AUSTIN (KXAN) — Maternal health advocates are demanding the state health department release data on why Texas moms are dying and if those deaths were preventable.
The Department of State Health Services first told KXAN investigators that the report by the Texas Maternal Mortality and Morbidity Committee would be released by next summer but now it’s expected to be out ahead of the upcoming legislative session.
“This is not just numbers on the page. These are lives of women who have died,” said Nakeenya Wilson, a committee member.
Wilson explained that the committee is still in the middle of reviewing 2019 maternal deaths. She’s also the founding member of the Maternal Health Equity Collaborative which advocates to improve maternal health among Black women. The group is demanding the data be released now.
“I think that it was due on Sept. 1, and that’s by law. So, there’s a reason why that timeline exists. Currently, legislators are setting their policy agendas as are other organizations that advocate for families and for health care,” Wilson explained.
The new DSHS Interim Commissioner said she will discuss with the committee the need for updated data and recommendations at the next meeting on Dec. 8.
“My intent is to provide data and recommendations timely to help inform efforts during the 88th Legislative Session. Further, I will ensure the department provides recommendations ahead of the legislative session about how to make the mortality reviews as efficient and beneficial as possible,” said Commissioner Jennifer Shuford in a letter addressed to State Representative Donna Howard, D-Austin, and Chair of the Texas Women’s Health Caucus, which had inquired about the release of the data.
State Representative Shawn Theirry, D-Houston, tweeted on Thursday a letter she received from Commissioner Shuford writing that DSHS “responded to my letter requesting release of the 2022 maternal mortality & morbidity report.” She added, “@TexasDSHS will now submit the data & recommendations for the 88th #txlege legislature’s review. TY Dr. Shuford; look forward to our upcoming meeting!”
She’s been pushing legislation that would include updated data collection on deaths during or within one year of delivery and high-risk conditions and complications.
Wilson explained that the most recent data is from maternal deaths from 2013. She said according to the older data, Black women across the state have pregnancy-related deaths 2.3 times that of white women. She added that the delay impacts better understanding of what’s causing more deaths.
Wilson explained that the report is required to be released every two years and previously the committee has always released preliminary findings and recommendations based on the data and the cases that are complete.

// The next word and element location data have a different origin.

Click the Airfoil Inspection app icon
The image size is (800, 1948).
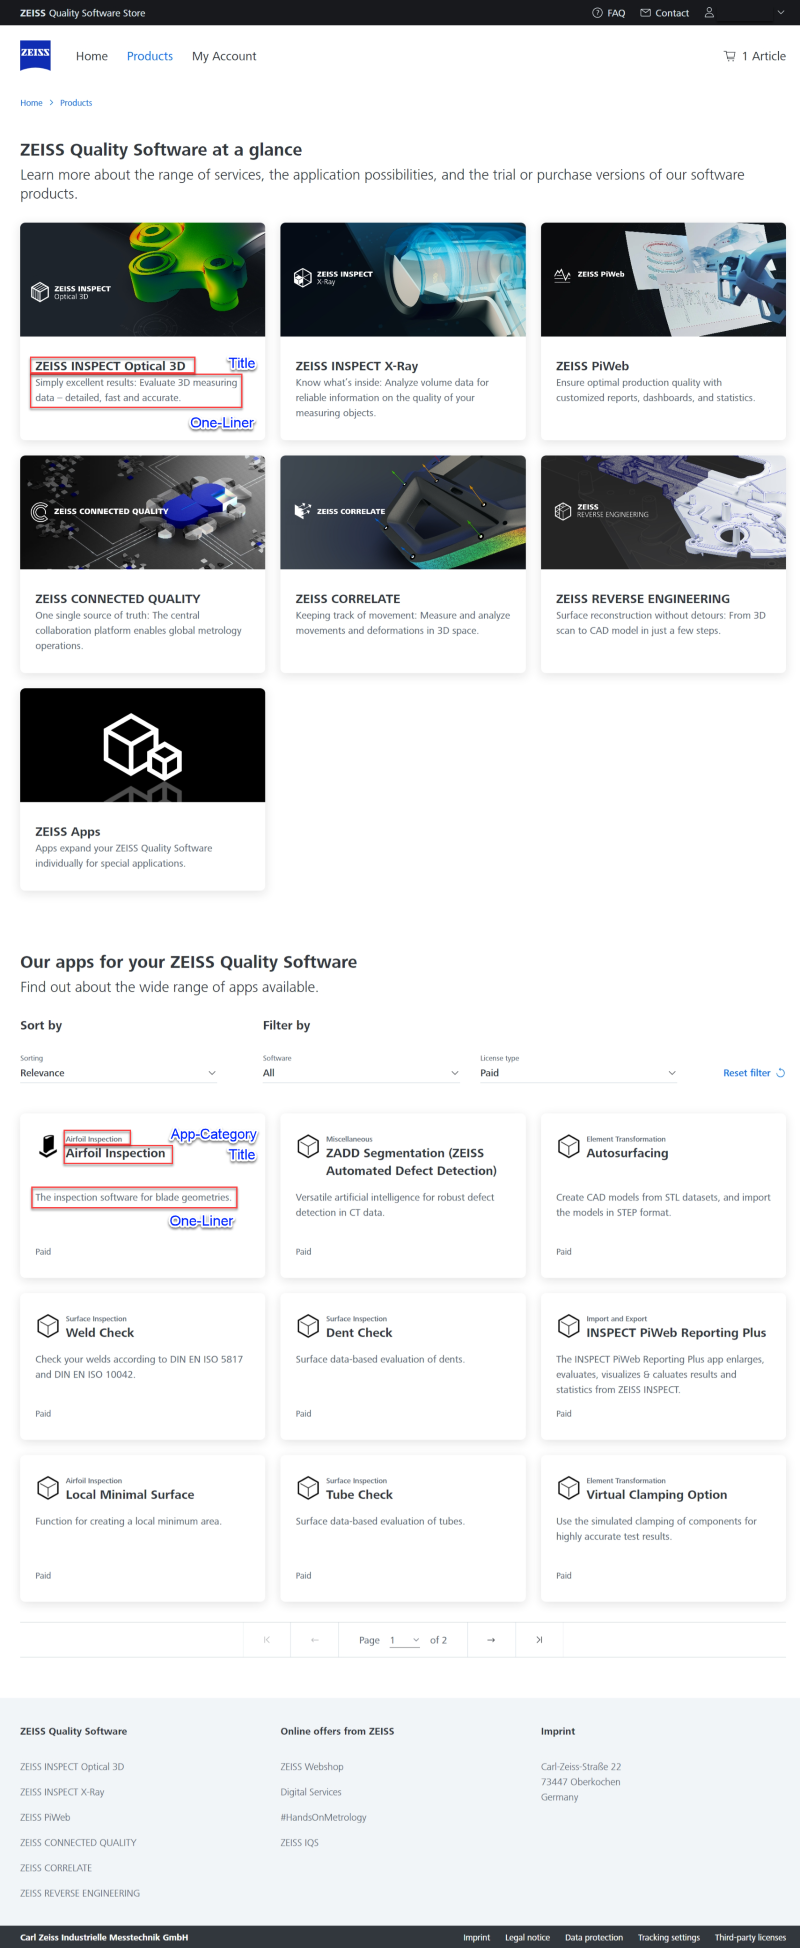[x=47, y=1146]
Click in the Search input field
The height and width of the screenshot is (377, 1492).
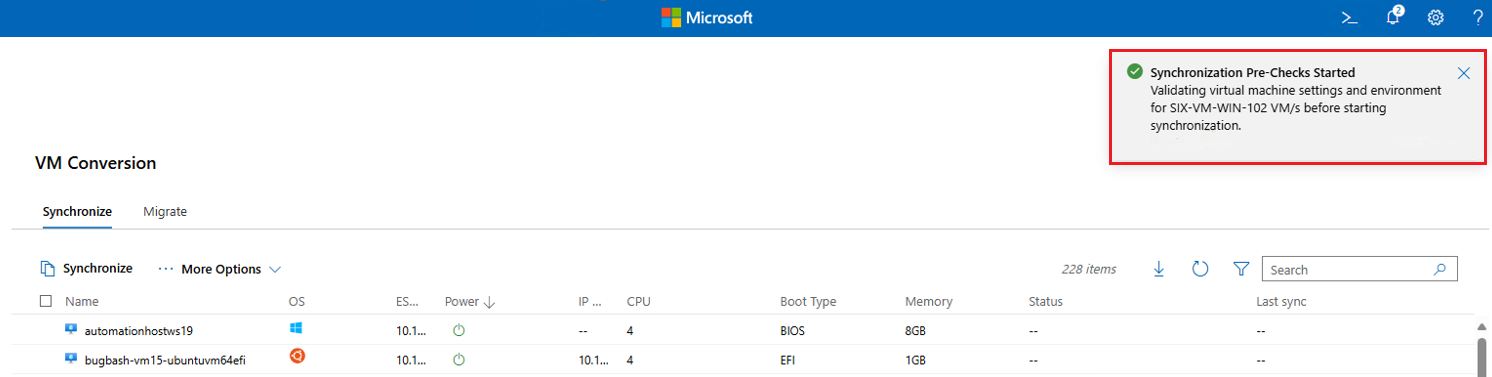click(x=1349, y=269)
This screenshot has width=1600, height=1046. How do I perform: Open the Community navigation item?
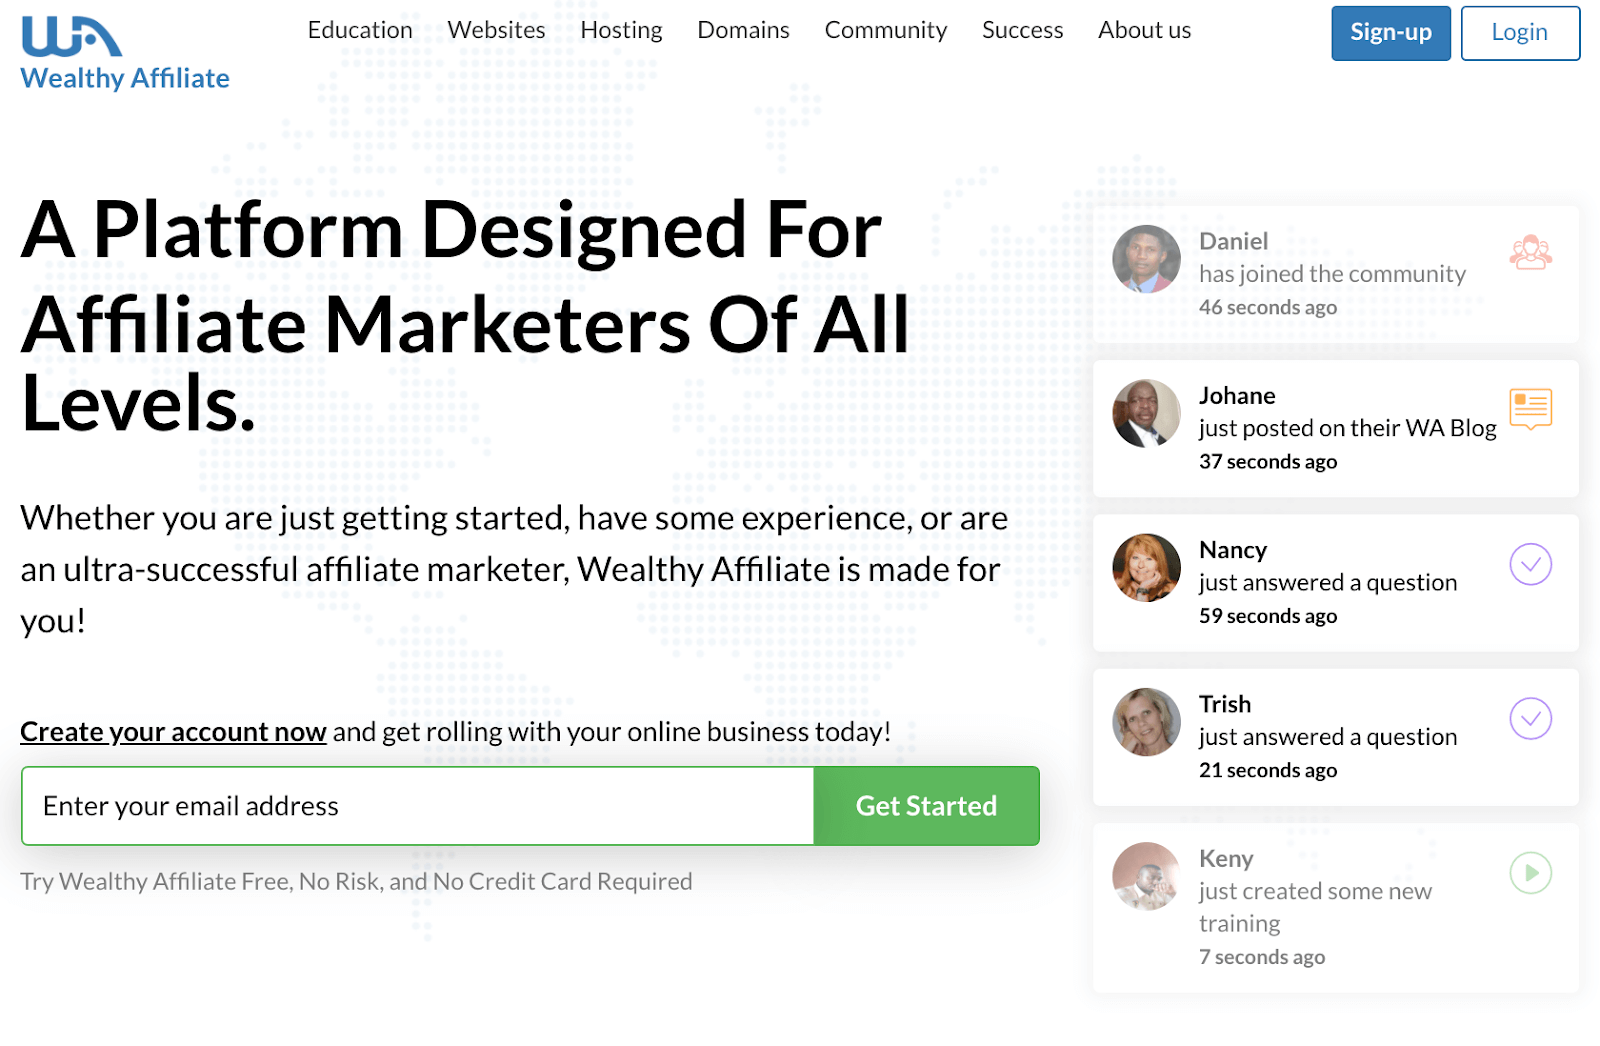pyautogui.click(x=885, y=30)
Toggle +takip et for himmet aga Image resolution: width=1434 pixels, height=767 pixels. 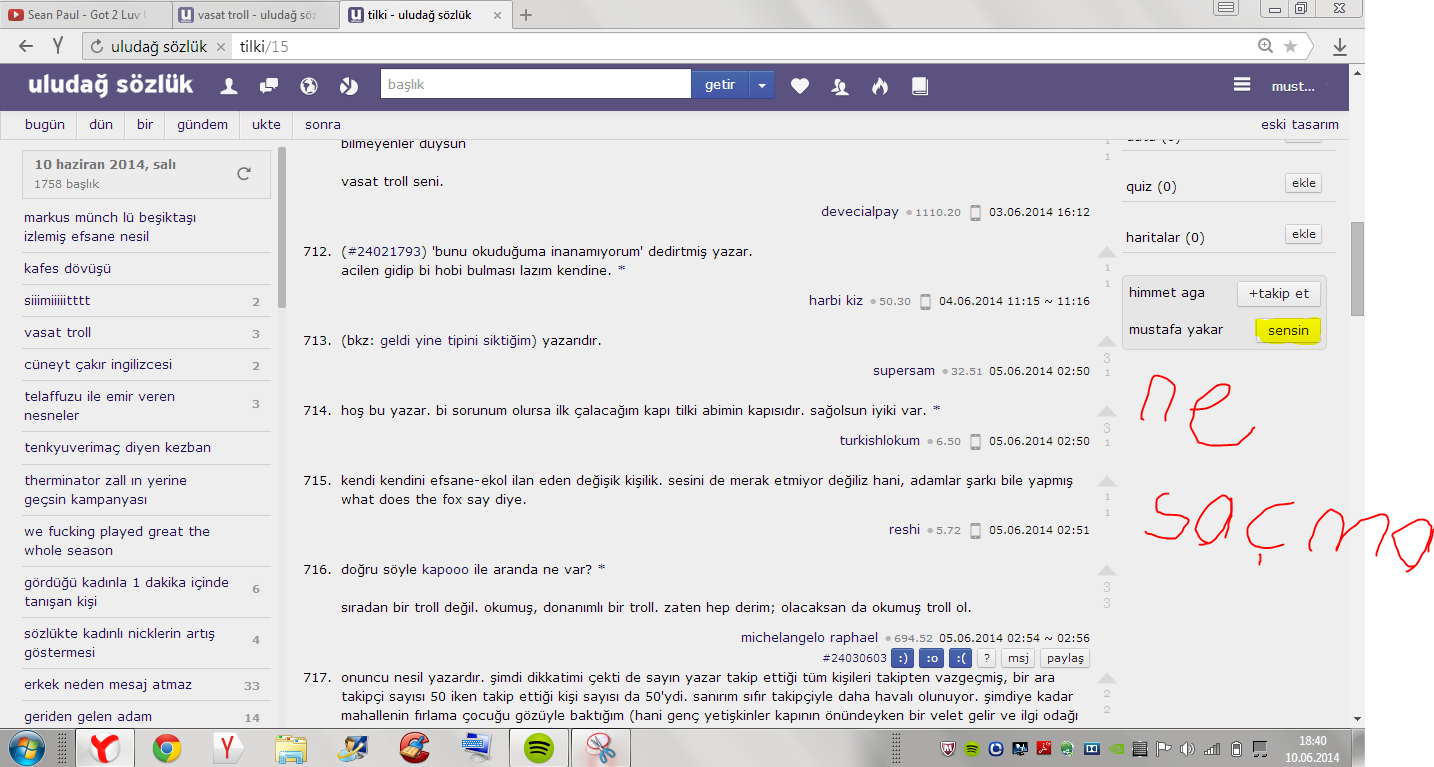click(1278, 294)
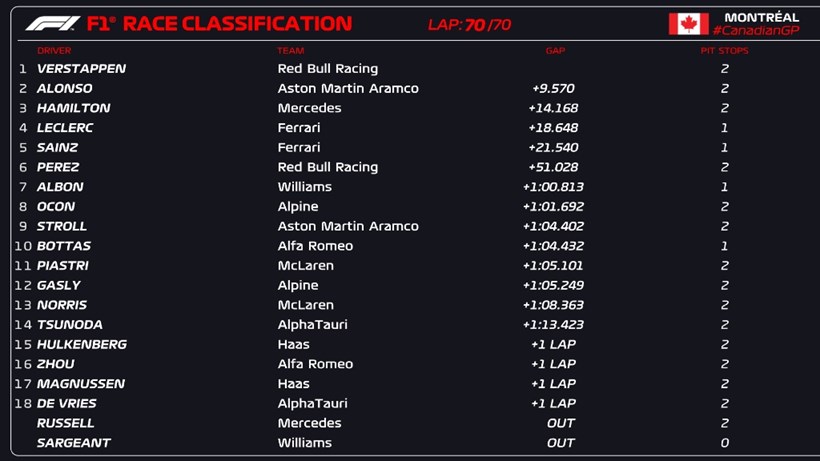Click the GAP column header
This screenshot has width=820, height=461.
[x=555, y=50]
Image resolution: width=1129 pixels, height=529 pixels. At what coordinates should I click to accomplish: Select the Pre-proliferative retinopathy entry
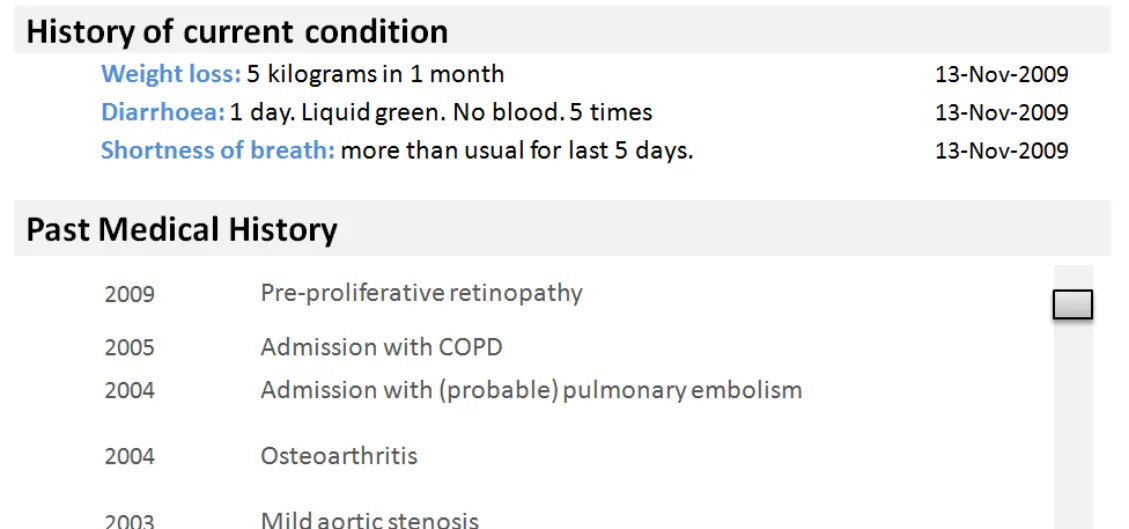point(421,293)
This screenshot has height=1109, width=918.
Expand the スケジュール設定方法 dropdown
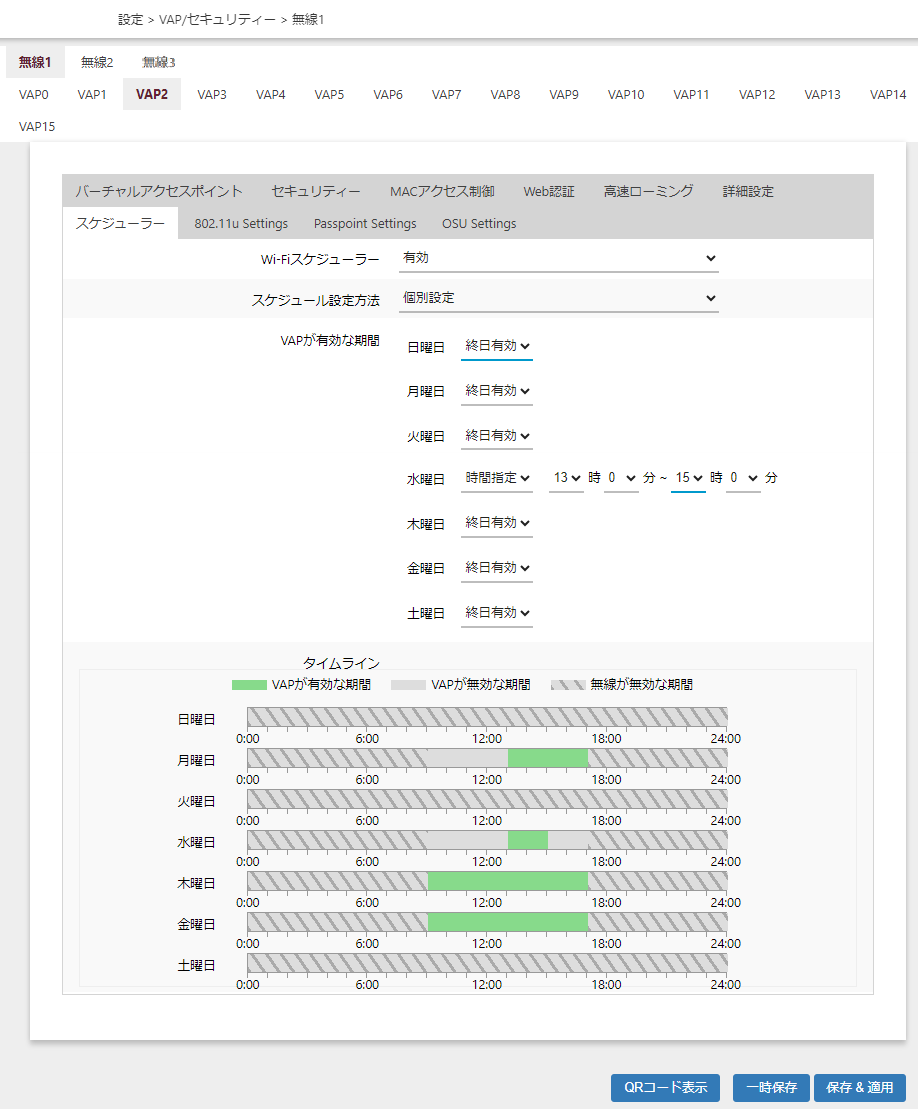coord(558,298)
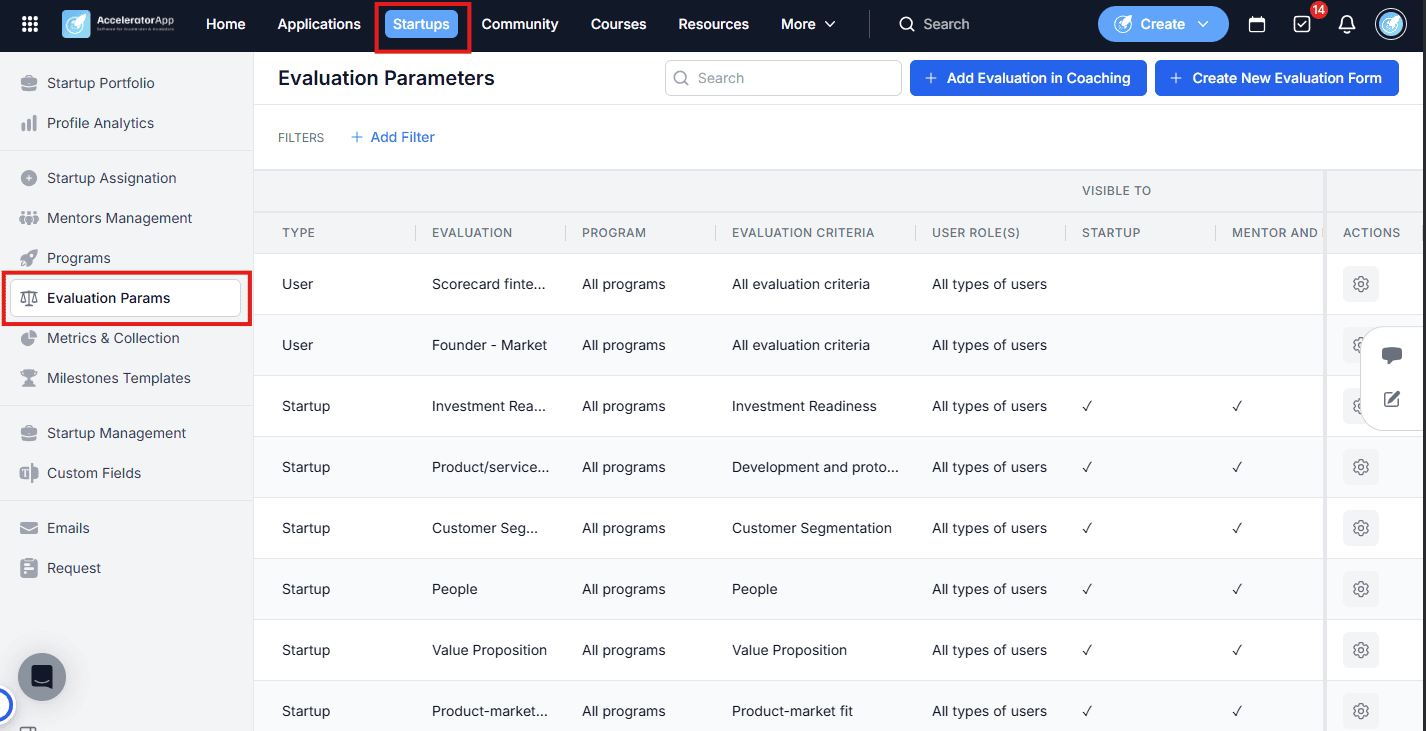The height and width of the screenshot is (731, 1426).
Task: Open the chat bubble side widget
Action: click(x=1392, y=355)
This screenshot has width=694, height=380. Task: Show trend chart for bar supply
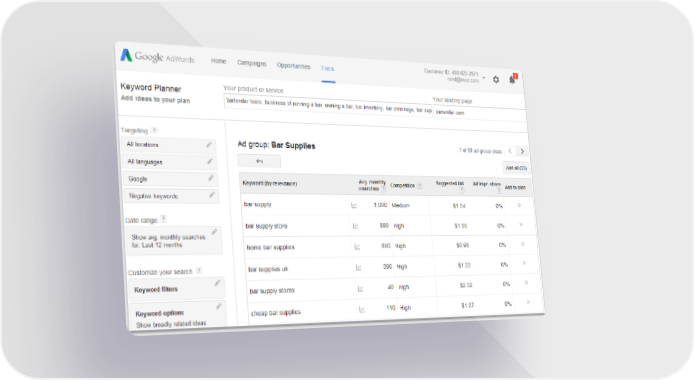[x=354, y=205]
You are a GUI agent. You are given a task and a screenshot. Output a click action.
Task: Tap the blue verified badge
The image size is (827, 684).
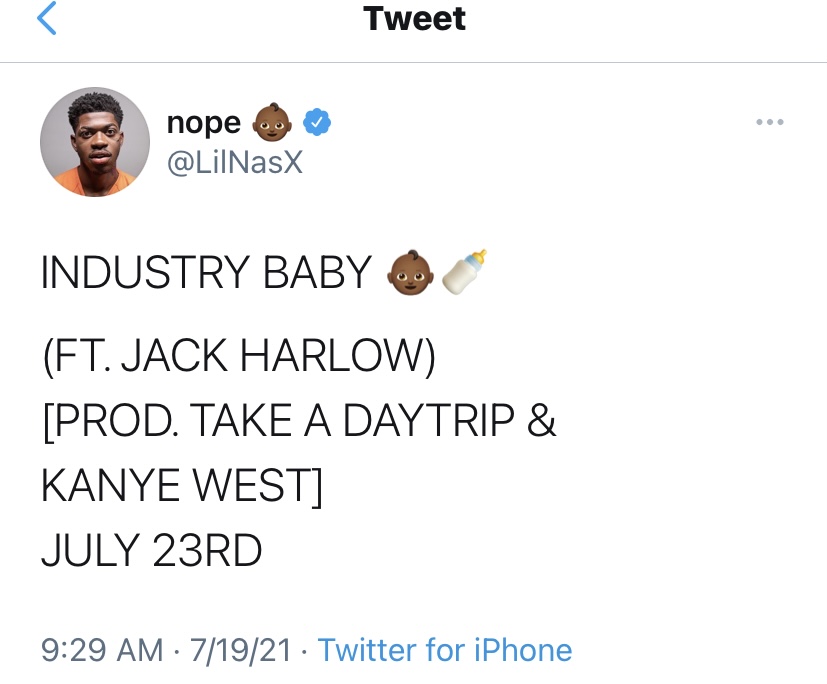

“Then we go back and make addendums at a later date. So, this is the first time that we’ve not released a report, it’s not uncommon to still have some cases that we still need to review at the time of the release of the report,” she said.
A recent report by the U.S. Government Accountability Office which analyzed CDC data nationally found maternal deaths for Black women was disproportionally higher compared to other women during the pandemic.
“The maternal death rate for Black or African-American (not Hispanic or Latina) women was 44.0 per 100,000 live births in 2019, then increased to 55.3 in 2020, and 68.9 in 2021. In contrast, White (not Hispanic or Latina) women had death rates of 17.9, 19.1, and 26.1, respectively,” detailed the federal government report.
Rally for mothers
The Maternal Health Equity Collaborative said beyond the data being released the state also needs to extend Medicaid coverage to 12 months postpartum to better monitor a women’s condition before it becomes life-threatening. The group added that Medicaid should reimburse for doula services and cultural competency training needs to be required for medical professionals.
Advocates and families will be pushing for changes at a rally on Tuesday, Nov. 1 from noon to 1 p.m. at the South Steps of the Capitol.
“The rally will be held at the culmination of Maternal and Infant Pregnancy Loss Month and Día de las Muertos to honor the lives of mothers and infants as well as the families and communities forever impacted by their untimely loss,” said a news release.
Gov. Greg Abbott and all legislators have been invited to participate in what organizers are calling a call to action to prioritize people over politics.
“I believe that every woman, every mother that has been lost to pregnancy and childbirth and postpartum that first year, deserves to be honored. And part of honoring them is taking that loss and turning it into a gain moving forward. We want to honor them. And burying data is essentially equivalent to burying them dishonorably,” said Wilson.